## Task to complete
Extend the article on at-large representation below, writing on from its final sentence.

## Document section
--------

= At-large =

Form of political representation

At large (before a noun: at-large) is a description for members of a governing body who are elected or appointed to represent a whole membership or population (notably a city, county, state, province, nation, club or association), rather than a subset. In multi-hierarchical bodies, the term rarely extends to a tier beneath the highest division. A contrast is implied, with certain electoral districts or narrower divisions. It can be given to the associated territory, if any, to denote its undivided nature, in a specific context. Unambiguous synonyms are the prefixes of cross-, all- or whole-, such as cross-membership, or all-state.

The term is used as a suffix referring to specific members (such as the U.S. congressional Representative/the Member/Rep. for Wyoming at large). It figures as a generic prefix of its subject matter (such as Wyoming is an at-large U.S. congressional district, at present). It is commonly used when making or highlighting a direct contrast with subdivided equivalents that may be past or present, or seen in exotic comparators. It indicates that the described zone has no further subsets used for the same representative purpose. An exception is a nil-exceptions arrangement of overlapping tiers (resembling or being district and regional representatives, one set of which is at large) for return to the very same chamber, and consequent issue of multiple ballots for plural voting to every voter. This avoids plural voting competing with single voting in the jurisdiction, an inherent different level of democratic power.

Examples of a democratic power disparity were found in a small number of states at certain U.S. Congresses, between 1853 and 1967, and in the old lower houses of the United Kingdom and Ireland, whereby certain voters could vote for (and lobby) at-large (whole-state/County) and district(-based) representatives to them, giving zones of plural voting and thus representation contrasting with zones, for the same national assembly, of single voting and representation. In 1964 the U.S. Supreme Court banned such plural voting for the U.S. Congress (thus banning at-large, whole-state congressional districts which overlap state subdivision congressional districts).

Universal principles apply regardless whether election(s) are for a member at large, or not.

- a single seat/position/representative: entails a single-winner voting system, often Plurality and First-past-the-post;
- a panel/slate/group of seats/positions/representatives: may entail a multi-winner contest using a multi-winner system such as proportional representation (whether in "pure" party-list form, as a party-list proportional tier of a mixed-member or parallel voting system, or STV leading forms), Single non-transferable vote (basic single-choice, multi-member), or block (basic multi-choice, multi-member) voting. On the other hand, a multi-winner district may still use a single-winner system if each seat is determined through a separate contest. (British Columbia used this "post/seat" method in its multi-member districts when it used instant-runoff voting in 1952 and 1953.)

==Canada==
Many municipalities in Canada elect part or all of their city councils at-large. In most, the mayor is elected at-large as well.

--------

## Provided records
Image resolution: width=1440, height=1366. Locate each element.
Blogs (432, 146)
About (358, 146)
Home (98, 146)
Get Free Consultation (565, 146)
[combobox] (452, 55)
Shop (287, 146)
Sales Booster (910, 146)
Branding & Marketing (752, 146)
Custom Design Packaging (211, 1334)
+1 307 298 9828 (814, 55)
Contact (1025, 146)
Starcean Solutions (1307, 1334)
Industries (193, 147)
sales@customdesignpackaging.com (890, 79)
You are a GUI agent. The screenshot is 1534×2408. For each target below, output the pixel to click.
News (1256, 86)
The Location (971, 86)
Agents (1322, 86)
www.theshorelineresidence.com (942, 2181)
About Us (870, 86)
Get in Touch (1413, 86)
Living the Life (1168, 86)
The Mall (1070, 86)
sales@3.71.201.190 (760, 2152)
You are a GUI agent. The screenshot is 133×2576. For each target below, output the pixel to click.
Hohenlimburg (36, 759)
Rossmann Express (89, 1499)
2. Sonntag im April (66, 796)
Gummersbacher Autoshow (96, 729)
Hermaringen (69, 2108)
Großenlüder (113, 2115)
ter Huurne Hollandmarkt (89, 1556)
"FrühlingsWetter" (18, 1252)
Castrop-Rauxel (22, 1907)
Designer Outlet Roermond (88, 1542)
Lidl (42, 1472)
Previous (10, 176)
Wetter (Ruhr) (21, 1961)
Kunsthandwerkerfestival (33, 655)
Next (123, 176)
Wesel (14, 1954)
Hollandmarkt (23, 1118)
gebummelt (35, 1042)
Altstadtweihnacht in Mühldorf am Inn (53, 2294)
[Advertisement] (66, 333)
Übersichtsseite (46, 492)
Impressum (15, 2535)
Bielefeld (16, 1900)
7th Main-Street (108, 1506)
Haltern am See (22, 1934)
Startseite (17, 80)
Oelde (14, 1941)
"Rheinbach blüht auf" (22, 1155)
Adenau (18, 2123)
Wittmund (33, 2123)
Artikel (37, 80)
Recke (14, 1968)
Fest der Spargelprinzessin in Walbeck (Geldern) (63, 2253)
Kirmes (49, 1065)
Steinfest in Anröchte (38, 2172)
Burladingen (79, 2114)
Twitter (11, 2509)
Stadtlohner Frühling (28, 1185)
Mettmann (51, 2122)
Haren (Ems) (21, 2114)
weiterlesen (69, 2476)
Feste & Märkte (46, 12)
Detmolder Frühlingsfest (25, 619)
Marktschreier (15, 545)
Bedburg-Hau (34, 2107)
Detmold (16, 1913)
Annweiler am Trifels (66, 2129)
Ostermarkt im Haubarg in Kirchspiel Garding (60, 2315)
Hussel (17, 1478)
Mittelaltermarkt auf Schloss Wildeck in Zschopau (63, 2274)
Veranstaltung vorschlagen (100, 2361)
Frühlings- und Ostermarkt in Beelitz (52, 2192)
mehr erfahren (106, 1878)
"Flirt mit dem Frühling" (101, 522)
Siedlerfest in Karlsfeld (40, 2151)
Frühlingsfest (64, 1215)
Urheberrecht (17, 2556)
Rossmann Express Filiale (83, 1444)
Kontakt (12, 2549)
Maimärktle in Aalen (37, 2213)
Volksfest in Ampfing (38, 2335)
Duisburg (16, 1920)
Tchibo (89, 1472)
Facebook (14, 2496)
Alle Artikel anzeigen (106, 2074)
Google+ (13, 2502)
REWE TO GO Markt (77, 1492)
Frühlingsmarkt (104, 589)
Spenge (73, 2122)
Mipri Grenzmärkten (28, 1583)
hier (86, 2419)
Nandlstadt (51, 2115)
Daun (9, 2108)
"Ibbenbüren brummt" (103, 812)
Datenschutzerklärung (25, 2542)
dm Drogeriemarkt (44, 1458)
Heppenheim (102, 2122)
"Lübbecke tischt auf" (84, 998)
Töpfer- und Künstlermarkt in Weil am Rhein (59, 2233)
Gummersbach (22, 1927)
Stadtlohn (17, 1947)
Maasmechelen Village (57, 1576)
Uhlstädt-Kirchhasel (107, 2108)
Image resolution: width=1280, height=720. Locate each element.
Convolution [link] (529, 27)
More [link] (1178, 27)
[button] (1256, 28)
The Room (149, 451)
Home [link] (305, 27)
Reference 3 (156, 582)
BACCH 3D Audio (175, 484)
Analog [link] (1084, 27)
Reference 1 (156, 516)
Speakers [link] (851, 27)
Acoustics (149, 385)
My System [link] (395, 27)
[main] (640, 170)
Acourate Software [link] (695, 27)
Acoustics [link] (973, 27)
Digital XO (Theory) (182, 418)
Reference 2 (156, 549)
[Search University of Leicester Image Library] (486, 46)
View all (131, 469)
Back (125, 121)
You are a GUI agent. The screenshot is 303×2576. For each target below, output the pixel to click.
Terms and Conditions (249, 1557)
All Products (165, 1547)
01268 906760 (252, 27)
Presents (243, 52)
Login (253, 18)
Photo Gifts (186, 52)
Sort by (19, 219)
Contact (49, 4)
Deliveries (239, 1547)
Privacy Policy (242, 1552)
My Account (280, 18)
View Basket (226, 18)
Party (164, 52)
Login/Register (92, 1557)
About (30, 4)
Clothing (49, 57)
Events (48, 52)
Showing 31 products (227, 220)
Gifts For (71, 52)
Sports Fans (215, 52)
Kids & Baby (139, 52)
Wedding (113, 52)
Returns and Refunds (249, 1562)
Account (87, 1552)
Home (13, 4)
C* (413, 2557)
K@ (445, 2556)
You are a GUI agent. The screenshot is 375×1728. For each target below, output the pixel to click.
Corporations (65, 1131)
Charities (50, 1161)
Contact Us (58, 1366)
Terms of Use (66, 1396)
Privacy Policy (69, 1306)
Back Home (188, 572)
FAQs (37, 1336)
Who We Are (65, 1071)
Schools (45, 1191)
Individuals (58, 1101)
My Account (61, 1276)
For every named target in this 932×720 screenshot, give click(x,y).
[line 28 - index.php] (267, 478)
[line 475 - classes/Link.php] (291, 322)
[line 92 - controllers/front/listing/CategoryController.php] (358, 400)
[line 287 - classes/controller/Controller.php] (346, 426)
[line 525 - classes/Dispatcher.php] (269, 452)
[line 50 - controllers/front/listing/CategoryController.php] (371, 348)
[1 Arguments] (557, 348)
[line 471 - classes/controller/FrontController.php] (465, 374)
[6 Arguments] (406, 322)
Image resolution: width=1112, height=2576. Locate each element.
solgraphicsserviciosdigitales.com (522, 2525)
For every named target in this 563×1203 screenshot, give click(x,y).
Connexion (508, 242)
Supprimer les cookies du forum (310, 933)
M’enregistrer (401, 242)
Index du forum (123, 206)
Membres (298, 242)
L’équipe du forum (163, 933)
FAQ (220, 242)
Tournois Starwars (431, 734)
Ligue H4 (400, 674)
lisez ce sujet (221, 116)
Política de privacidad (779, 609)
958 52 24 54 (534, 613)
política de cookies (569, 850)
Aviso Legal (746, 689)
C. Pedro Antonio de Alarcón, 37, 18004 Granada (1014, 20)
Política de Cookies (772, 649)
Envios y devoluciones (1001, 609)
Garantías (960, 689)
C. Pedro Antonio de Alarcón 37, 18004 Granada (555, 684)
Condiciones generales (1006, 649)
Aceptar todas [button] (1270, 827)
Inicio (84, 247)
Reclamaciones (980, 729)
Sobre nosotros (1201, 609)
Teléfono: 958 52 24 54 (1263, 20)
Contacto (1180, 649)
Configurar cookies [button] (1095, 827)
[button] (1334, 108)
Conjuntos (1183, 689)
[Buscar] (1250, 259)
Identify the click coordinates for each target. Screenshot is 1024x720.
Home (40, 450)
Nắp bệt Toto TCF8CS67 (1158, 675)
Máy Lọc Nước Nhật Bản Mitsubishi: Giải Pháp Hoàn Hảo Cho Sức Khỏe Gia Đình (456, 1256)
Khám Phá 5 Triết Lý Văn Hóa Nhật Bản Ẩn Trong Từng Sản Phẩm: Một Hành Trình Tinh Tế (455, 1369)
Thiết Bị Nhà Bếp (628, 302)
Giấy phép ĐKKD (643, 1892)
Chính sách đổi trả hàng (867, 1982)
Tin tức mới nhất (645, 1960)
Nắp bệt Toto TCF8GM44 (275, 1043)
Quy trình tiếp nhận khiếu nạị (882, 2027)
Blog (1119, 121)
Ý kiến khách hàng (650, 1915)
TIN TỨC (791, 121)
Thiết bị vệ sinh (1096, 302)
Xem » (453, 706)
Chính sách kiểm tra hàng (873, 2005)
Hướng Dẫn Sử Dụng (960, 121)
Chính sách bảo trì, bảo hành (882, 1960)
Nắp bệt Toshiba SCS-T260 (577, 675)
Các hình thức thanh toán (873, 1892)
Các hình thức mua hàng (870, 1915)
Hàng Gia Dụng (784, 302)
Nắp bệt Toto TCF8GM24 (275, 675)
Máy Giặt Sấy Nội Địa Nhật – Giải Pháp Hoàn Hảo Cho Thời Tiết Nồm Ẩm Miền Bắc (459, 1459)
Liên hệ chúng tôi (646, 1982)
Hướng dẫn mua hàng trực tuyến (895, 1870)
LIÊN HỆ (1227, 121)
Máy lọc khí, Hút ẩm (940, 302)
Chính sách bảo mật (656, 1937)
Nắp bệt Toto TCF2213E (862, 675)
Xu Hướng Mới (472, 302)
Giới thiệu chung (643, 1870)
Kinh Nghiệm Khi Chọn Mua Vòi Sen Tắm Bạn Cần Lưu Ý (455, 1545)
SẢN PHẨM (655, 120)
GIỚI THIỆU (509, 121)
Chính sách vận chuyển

--------

## Output for this task
Municipal election at-large is widespread in small towns to avoid "them and us" cultural dissociation produced by partition of voters into wards and their representatives thus being seen to represent only a specific part of the city. It is also used in many large cities in Canada. The voting method in all such elections and multi-member wards today is plurality block voting. (In the past, single transferable voting (STV) was used in 20 Canadian municipalities, either in at-large contests or multi-member wards.)

Notable larger instances are, from west to east:
- The main cities of British Columbia: Vancouver, Victoria, Surrey, and Richmond (all councillors at large and adopt specialist spokesman, executive, or committee roles).
- St. Albert and all other municipalities in Alberta (except Edmonton, Calgary, and Wood Buffalo) (all councillors at large)
- Portage la Prairie, Manitoba (all councillors at large)
- North Bay, Ontario (all councillors at large)
- Thunder Bay, Ontario (seven councillors elected in single-member wards, five councillors elected at large)
- Timmins, Ontario (four rural wards with one councillor each, one urban ward with four councillors)

(As well, the three territories - Yukon, Nunavut, and the Northwest Territories - are federally served in the Parliament of Canada by one Member of Parliament and Senator each. These are so sparsely populated that even one member each is over-representation. They have high apportionment but are ethnically diverse and of exceptional geographical size. Provinces are divided to make up the other 340 electoral districts (ridings or comtés). Canada's 102 senators are appointed to serve a large region within a province or a city.)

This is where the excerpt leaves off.